Iran : « fuyez les rails »,  l’avertissement qui glace, quand la guerre désigne ses cibles invisibles

Dans un contexte d’escalade militaire, Israël a appelé les habitants de Iran à éviter trains et voies ferrées, évoquant un danger imminent lié à d’éventuelles frappes. Diffusé en persan sur les réseaux sociaux, cet avertissement inédit transforme les infrastructures civiles en zones à risque, révélant une guerre où même le quotidien devient cible potentielle.

Rails sous menace, quotidien fracturé

Le train, symbole de routine et de mobilité, devient ligne de front. Éviter les rails, ne pas approcher les gares : l’ordinaire bascule dans l’exception. Ce message, brutal dans sa simplicité, installe une peur diffuse celle d’un danger sans visage, suspendu au-dessus des infrastructures civiles.

La guerre désigne ses trajectoires

Derrière cet avertissement, une logique stratégique : les voies ferrées, artères économiques et logistiques, deviennent des cibles implicites. Comme l’analysait Carl von Clausewitz : « La guerre est la continuation de la politique par d’autres moyens. » Ici, elle redessine même la géographie du quotidien.

Civils en sursis, espace public militarisé

Se déplacer devient un risque calculé. Le civil, sans uniforme, se retrouve exposé dans un espace désormais militarisé. Des organisations comme Amnesty International ont déjà alerté sur ces avertissements massifs, souvent imprécis, qui plongent des populations entières dans l’incertitude. La peur n’est plus ponctuelle : elle devient structurelle.

Une guerre sans frontières, sans refuges

Des frappes ciblant des infrastructures énergétiques et stratégiques ont déjà été évoquées dans le conflit en cours.  Ainsi, routes, rails, espaces publics : rien n’échappe à la logique d’extension du champ de bataille. Comme le souligne Ulrich Beck : « Les risques modernes sont globaux, invisibles et imprévisibles. »

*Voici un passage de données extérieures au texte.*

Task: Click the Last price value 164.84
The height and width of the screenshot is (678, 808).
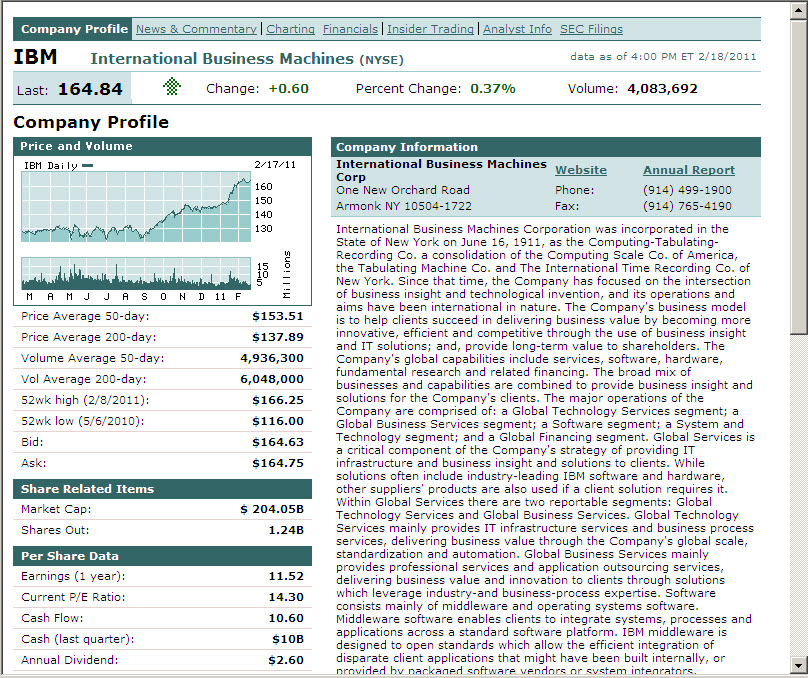Action: (90, 89)
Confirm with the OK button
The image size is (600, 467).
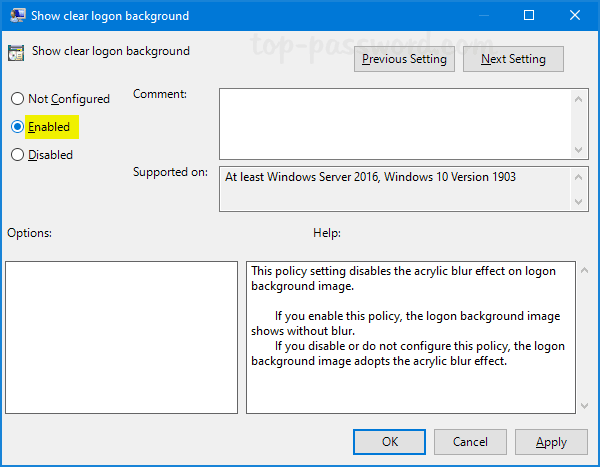389,441
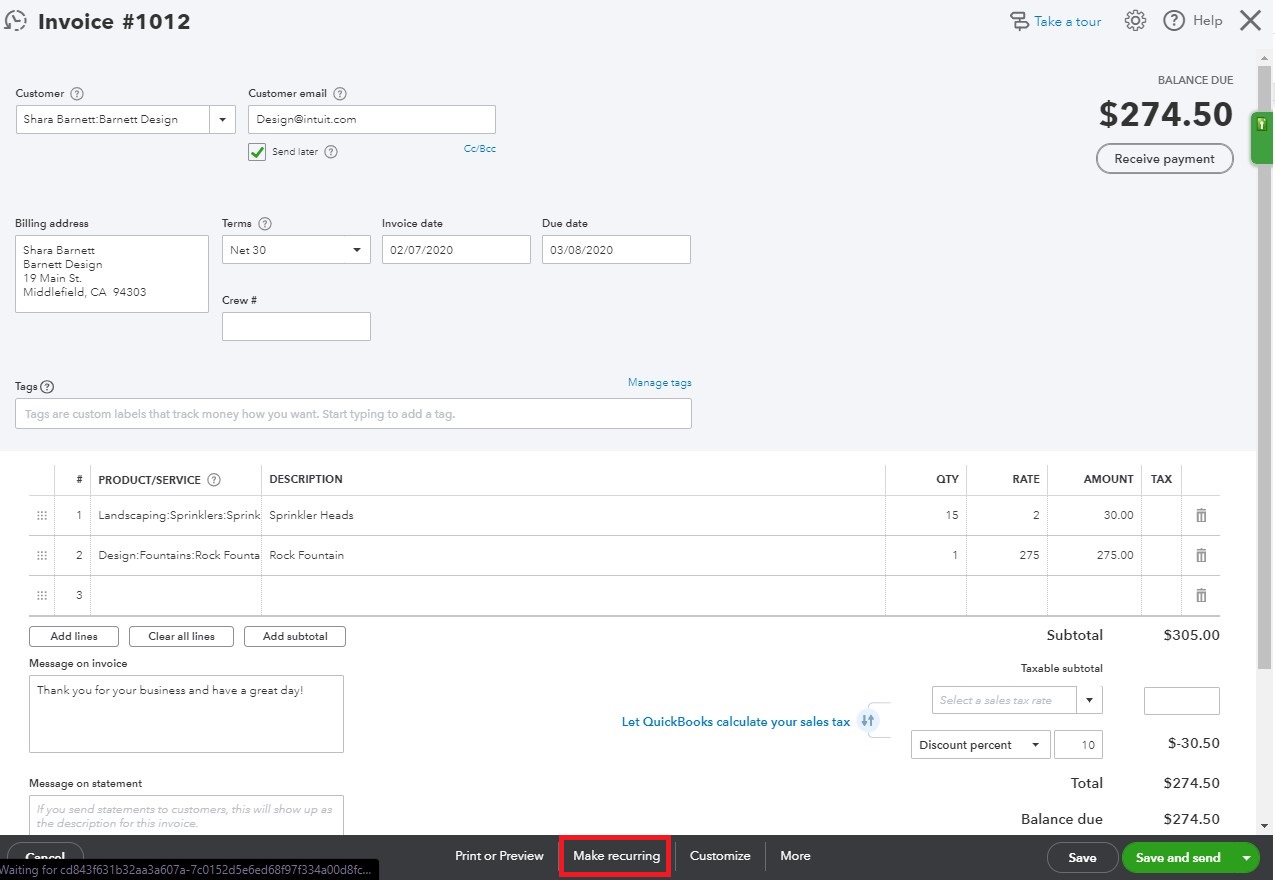Click the recurring schedule icon beside Invoice #1012

[16, 20]
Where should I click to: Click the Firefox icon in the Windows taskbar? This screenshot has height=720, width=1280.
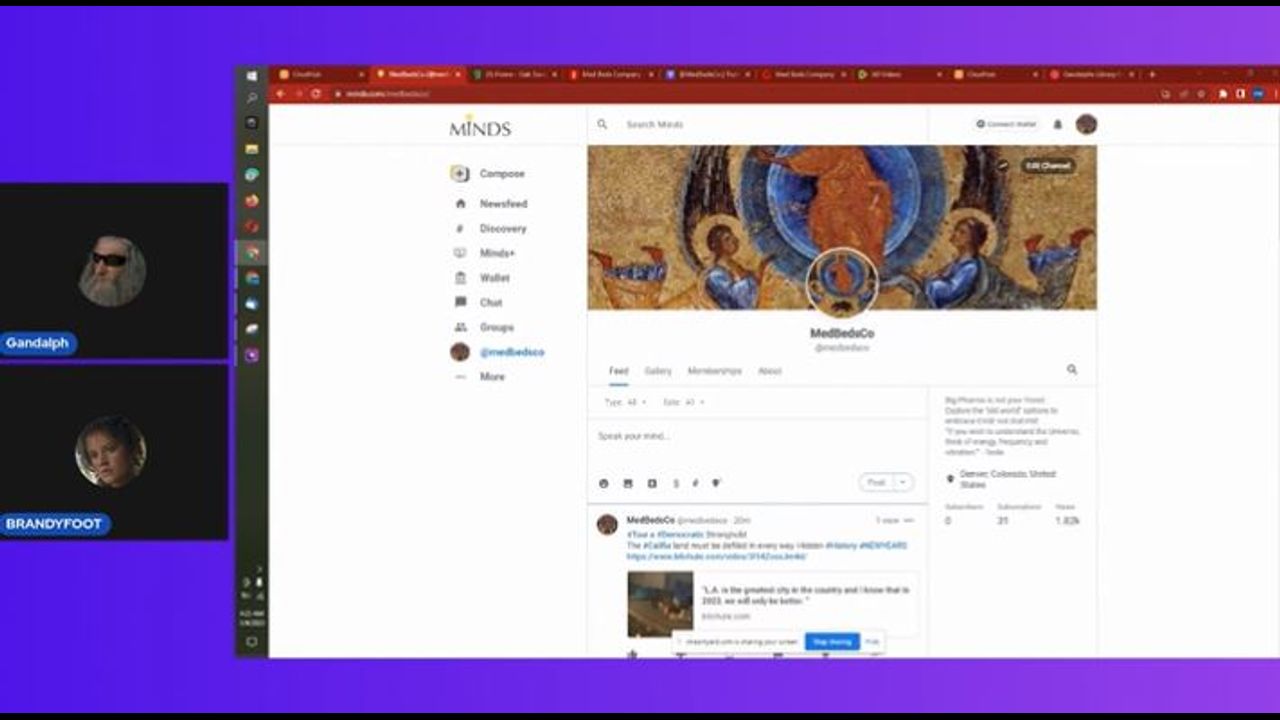[252, 200]
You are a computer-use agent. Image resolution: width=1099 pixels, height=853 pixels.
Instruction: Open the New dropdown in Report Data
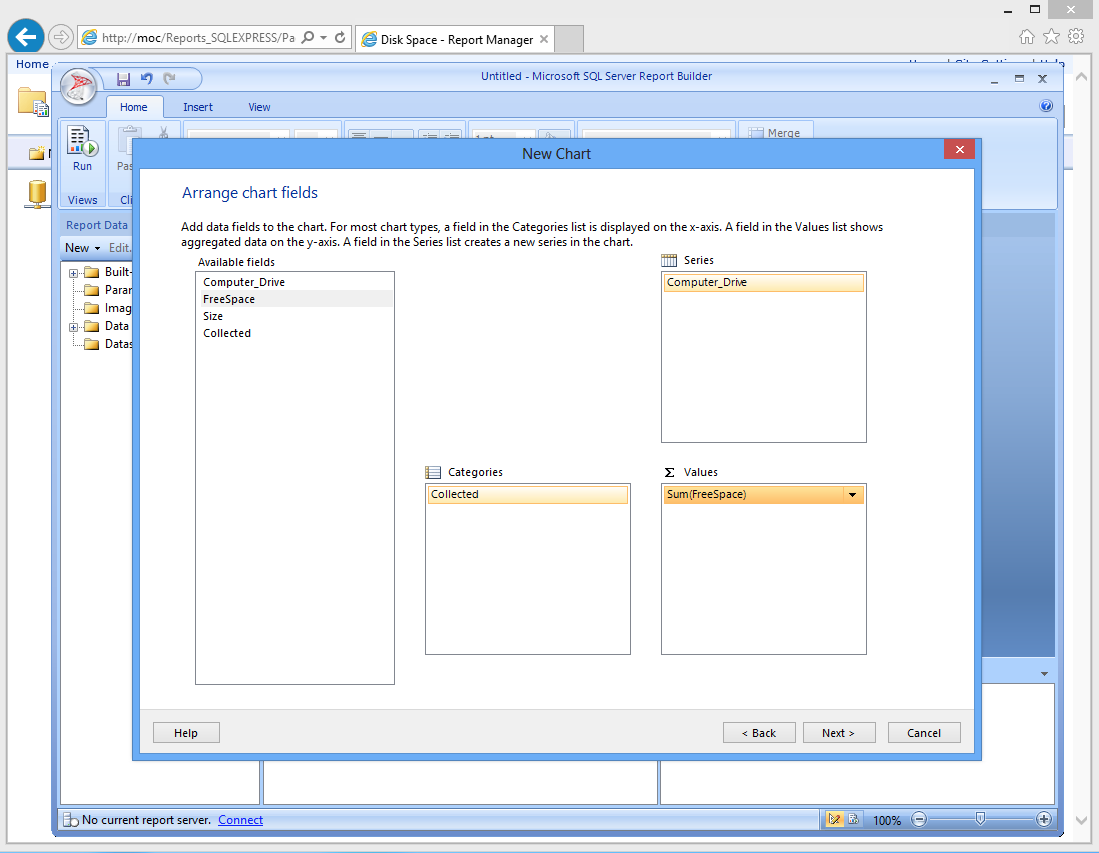coord(82,248)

Cet avertissement marque une rupture : la guerre ne se contente plus de frapper, elle prévient et terrorise en amont. Elle infiltre les gestes les plus simples, comme prendre un train. Comme l’écrivait Hannah Arendt : « La peur peut détruire l’espace public. » En Iran, ce ne sont plus seulement les bombes qui menacent ce sont désormais les trajets eux-mêmes.